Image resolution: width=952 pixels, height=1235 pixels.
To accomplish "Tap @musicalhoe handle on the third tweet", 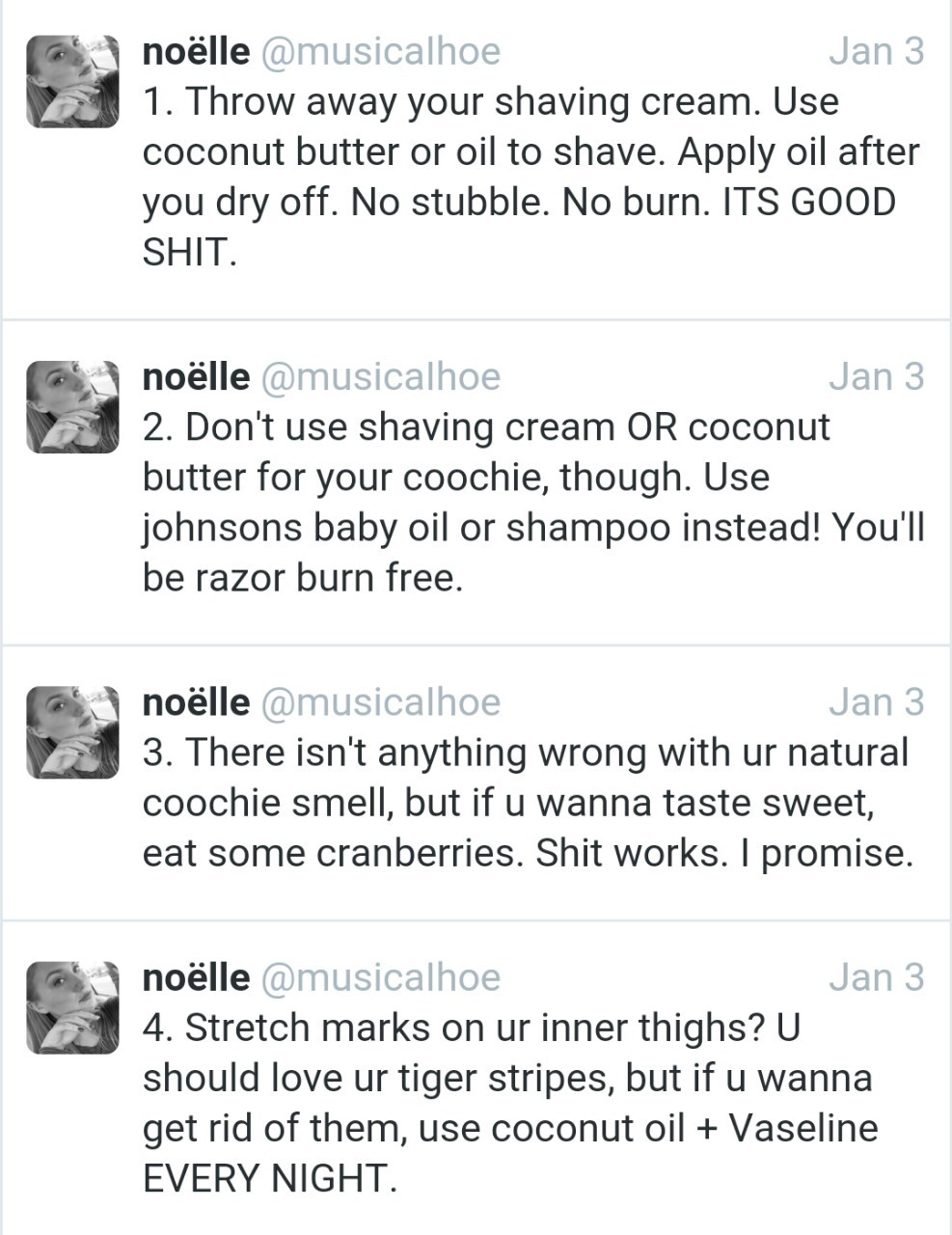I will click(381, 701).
+===+
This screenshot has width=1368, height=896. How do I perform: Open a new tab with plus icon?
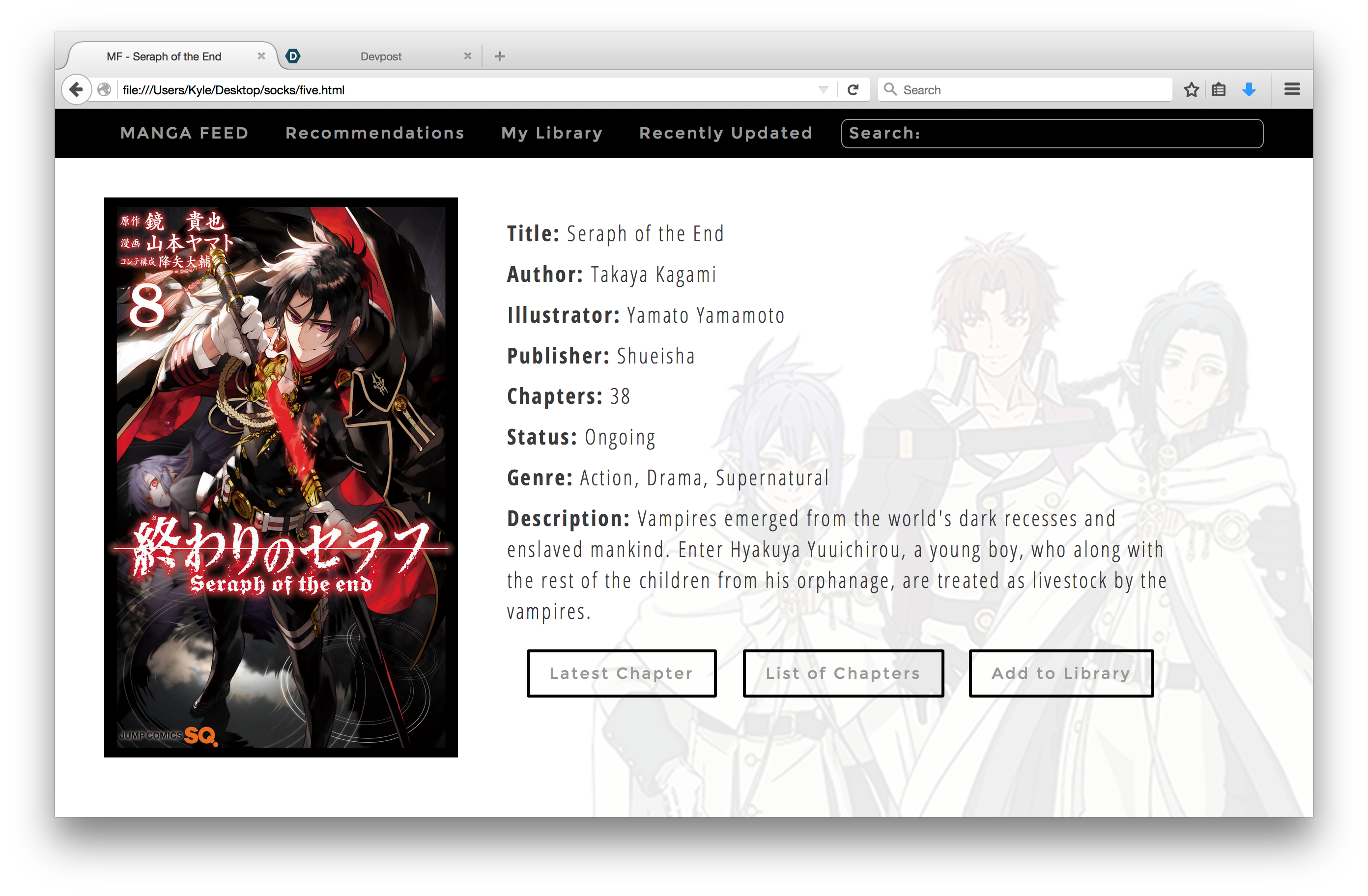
+===+
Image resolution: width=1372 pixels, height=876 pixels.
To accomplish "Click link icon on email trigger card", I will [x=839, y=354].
+===+
Work to complete
Wherever "resolution" occurs in the entries above, copy the line it sits on.

Answer for the task
Image resolution: width=952 pixels, height=1235 pixels.
Image resolution: width=1372 pixels, height=876 pixels.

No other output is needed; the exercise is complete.